Yüzüyle aynı hizaya gelene kadar eğildim ve daha yumuşak bir tonda konuşmaya başladım. “Sorun yok. Korkma. Sana zarar verecek ya da seni korkutacak değilim.” dedim. “Ben, şey... Aslında canlı biriyim.”

 

Ona tekrar seslenince başını korku içinde kaldırabilmişti. Yüzü şişmiş ve gözleri kızarmıştı. Uzun süre ağlamış olmalıydı.

 

“Uhm, siz kimsiniz beyefendi?”

“Şey... Söylemesem daha iyi olur sanırım. İkimiz için de.”

 

Kahraman şüpheli bir ifade takınmıştı. Birkaç tane sorusu var gibiydi ama bunu yapamadan yüzü bembeyaz olmuştu.

 

“D-dikkat edin efendim! A-arkanızda bir şey var!” Parmağıyla omuzlarımın üzerinde uçan cisimleri işaret etti.

“Ah, onlara aldırma.” Üzerimde uçan üç oyuncak bebeğe dönerken omuzlarımı silktim. Her biri küçük bir kız gibiydi. “Sağ olun kızlar. İyi iş çıkardınız. İşiniz artık bitti, o yüzden gidip istediğinizi yapabilirsiniz.” Kızlara görevlerinin bittiğini söylerken başlarını birer kez okşadım.

 

Mutlu bir şekilde kıkırdayıp uzaklaştılar. Bu üç insan görünümlü oyuncak bebek, yeni edindiğim üç heyula tarafından ele geçirilen bebeklerdi tabii ki. Onlara oyuncak bebekleri vermiş olmamın sebebi, fiziksel bir forma sahip olmalarının daha iyi olacağını düşünmemdi.

 

“O canavarlara az önce emir mi verdiniz? O-o zaman bu sizin iblis lordu olduğunuz anlamına gelir!”

 

Kahraman, belinde asılı olan kılıcı çekip önüne doğru uzattı. Kılıç bir sürü güzel işlemelerle süslü olduğu ve kahraman hala yerde, kıçının üzerinde oturduğu için ne o ne de kılıcı, haysiyet namına bir şeye sahip değildi. Gözü yaşlı bir şekilde attığı kızgın bakış da pek bir işe yaramamıştı.

 

Kılıca şöyle bir bakmam bile tehlikeli olduğunu anlamama yetmişti. Detaylı analiz yapabilmemi engelleyen bir tür büyüyle güçlendirilmiş gibiydi. Öğrenebildiğim tek şey, kutsal bir kılıç olduğuydu. Bu yüzden de kötülüğe karşı fazladan etkileri de olmalıydı. Bir yanım, iblis lortları ve onun türündekiler için iki kat hasar vereceğinden şüphelenmişti.

 

“Evet, öyleyim ama şu dövüş işini yapmasak olmaz mı? Seni bilemem ama az önce ağlayıp sızlanan biriyle savaşmak gibi bir niyetim yok.”

“A-ağlamıyordum!”

“Evet... tabii. Sana kesinlikle inanıyorum.”
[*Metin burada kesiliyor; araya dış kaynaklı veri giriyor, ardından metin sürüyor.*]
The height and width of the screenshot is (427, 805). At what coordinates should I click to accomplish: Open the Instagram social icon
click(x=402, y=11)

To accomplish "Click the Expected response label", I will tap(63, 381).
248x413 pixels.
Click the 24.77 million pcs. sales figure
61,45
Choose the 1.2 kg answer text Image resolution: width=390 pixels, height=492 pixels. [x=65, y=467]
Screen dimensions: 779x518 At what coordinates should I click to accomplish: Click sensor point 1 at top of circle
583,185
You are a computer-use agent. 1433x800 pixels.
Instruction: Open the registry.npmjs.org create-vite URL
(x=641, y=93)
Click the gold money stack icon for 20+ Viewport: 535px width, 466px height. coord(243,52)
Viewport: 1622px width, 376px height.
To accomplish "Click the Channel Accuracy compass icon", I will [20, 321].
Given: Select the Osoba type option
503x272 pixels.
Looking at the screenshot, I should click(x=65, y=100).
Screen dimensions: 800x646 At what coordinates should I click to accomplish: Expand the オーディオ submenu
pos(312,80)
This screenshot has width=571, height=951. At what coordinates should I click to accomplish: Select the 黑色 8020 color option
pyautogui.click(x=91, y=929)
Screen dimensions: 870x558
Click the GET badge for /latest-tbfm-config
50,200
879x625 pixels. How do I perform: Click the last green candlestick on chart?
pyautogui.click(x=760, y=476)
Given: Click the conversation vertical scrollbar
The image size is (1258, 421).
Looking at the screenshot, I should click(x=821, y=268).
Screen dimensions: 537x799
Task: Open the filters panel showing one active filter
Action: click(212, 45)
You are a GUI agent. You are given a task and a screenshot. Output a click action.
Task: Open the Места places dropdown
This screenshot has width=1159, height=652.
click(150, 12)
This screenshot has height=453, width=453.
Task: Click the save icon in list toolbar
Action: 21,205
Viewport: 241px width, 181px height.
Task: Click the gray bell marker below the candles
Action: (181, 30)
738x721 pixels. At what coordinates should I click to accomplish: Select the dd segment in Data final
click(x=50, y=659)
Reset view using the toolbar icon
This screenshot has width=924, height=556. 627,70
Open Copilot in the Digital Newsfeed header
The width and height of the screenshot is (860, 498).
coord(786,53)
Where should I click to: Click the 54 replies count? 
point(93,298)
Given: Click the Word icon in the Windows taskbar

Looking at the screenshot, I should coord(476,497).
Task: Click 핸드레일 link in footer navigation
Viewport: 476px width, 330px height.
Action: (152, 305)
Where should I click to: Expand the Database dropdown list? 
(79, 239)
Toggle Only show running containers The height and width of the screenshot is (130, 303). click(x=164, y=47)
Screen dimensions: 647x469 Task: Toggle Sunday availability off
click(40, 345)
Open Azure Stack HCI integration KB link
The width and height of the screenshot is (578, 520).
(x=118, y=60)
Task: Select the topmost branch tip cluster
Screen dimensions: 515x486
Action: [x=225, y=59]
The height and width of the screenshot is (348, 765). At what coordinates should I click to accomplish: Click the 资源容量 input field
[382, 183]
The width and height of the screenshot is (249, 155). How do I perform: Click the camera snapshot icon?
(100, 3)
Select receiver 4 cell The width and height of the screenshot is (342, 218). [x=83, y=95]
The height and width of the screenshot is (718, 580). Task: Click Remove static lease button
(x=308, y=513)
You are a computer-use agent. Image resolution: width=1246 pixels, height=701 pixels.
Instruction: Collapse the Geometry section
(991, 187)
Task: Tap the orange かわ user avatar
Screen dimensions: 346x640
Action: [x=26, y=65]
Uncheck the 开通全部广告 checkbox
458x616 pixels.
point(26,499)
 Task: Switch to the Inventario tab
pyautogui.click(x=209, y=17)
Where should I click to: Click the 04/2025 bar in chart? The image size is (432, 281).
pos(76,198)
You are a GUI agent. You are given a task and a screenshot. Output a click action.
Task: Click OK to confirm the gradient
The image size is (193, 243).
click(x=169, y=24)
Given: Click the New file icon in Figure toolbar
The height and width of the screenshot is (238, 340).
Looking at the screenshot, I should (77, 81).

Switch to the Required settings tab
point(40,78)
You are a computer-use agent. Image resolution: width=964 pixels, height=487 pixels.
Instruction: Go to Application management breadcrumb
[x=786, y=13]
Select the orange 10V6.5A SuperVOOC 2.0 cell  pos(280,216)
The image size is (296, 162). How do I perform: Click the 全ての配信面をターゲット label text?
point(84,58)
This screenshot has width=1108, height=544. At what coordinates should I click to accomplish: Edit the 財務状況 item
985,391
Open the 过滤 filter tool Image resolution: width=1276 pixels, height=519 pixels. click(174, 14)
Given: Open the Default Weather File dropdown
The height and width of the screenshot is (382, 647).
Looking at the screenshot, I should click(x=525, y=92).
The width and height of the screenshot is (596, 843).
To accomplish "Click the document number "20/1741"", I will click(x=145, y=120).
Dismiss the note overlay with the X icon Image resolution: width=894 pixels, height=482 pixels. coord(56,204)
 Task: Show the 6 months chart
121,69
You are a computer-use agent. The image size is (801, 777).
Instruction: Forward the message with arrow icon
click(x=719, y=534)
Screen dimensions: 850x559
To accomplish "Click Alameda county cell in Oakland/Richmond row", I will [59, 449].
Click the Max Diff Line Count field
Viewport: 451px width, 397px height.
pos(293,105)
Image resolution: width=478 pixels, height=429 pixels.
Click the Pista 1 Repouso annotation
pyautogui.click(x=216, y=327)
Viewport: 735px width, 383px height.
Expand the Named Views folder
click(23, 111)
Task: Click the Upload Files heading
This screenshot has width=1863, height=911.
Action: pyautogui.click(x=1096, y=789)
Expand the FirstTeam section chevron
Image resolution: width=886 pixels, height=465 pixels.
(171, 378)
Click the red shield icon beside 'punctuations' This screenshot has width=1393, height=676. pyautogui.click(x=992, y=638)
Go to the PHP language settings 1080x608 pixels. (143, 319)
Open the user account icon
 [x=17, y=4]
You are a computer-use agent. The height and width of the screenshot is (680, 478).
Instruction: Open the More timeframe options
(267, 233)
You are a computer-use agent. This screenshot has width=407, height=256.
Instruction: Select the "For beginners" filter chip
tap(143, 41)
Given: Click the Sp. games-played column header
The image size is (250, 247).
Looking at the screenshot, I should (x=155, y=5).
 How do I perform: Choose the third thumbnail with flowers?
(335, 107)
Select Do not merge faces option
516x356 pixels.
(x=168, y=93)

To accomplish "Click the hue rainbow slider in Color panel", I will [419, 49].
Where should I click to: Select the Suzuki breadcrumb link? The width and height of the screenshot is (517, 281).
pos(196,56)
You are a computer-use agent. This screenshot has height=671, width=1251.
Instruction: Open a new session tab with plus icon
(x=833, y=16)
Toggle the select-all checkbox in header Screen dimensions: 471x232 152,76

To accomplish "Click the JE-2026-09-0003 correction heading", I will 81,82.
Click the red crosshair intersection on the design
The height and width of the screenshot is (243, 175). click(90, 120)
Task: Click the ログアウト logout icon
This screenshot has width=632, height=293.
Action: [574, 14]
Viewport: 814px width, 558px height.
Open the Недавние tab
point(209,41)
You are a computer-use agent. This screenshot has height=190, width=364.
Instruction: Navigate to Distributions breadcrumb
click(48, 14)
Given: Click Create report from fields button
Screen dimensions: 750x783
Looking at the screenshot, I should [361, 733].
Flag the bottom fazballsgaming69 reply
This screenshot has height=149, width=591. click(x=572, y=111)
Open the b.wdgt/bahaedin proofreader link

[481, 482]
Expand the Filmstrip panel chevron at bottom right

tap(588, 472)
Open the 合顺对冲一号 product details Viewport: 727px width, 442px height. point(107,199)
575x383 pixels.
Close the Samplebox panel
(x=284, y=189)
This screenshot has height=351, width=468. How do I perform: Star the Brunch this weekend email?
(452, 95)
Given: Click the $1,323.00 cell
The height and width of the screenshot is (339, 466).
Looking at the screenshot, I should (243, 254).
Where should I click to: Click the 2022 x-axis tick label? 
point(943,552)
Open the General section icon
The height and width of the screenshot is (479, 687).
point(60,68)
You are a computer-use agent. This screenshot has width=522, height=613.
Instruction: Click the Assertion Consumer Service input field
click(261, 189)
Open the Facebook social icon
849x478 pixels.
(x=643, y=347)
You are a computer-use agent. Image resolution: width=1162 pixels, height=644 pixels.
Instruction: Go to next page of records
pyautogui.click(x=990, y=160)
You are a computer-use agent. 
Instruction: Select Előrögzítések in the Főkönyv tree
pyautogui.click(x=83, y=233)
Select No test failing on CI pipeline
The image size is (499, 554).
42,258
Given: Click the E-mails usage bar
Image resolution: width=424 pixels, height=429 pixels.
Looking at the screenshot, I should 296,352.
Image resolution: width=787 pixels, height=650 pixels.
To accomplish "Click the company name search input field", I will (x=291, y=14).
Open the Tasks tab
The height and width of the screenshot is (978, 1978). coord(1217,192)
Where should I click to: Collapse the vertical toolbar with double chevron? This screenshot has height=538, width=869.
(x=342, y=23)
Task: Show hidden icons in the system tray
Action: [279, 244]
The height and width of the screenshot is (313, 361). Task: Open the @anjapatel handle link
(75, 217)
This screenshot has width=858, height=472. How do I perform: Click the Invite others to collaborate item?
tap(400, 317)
“Mmrrphh...” kahraman, iğneleyici yorumuma karşılık siniri bozulmuş bir şekilde homurdanmış ve ardından sinirli sinirli devam etmişti. “N-neden benimle o kadar uğraştın ki!?”

“Bir düşün bakalım. Tepeden tırnağa silah kuşanmış rastgele bir yabancı evine giriyor. Bu yabancıyı kim olsa kovalar tabii ki. Gerçi, mental olarak tamamen çökeceğini düşünmemiştim. Ağlayacağını hiç beklemiyordum.”

 

Heyulalara verdiğim emirler çok spesifikti. Kahraman eğer kuyruğunu kıstırıp kaçmaya karar verirse diye onu yalnız bırakıp eve dönmelerini söylemiştim.

 

“Şey... Sanırım ne demek istediğini anladım.” dedi kahraman. “A-ama hiç göz yaşı yoktu! Ağlamıyordum!”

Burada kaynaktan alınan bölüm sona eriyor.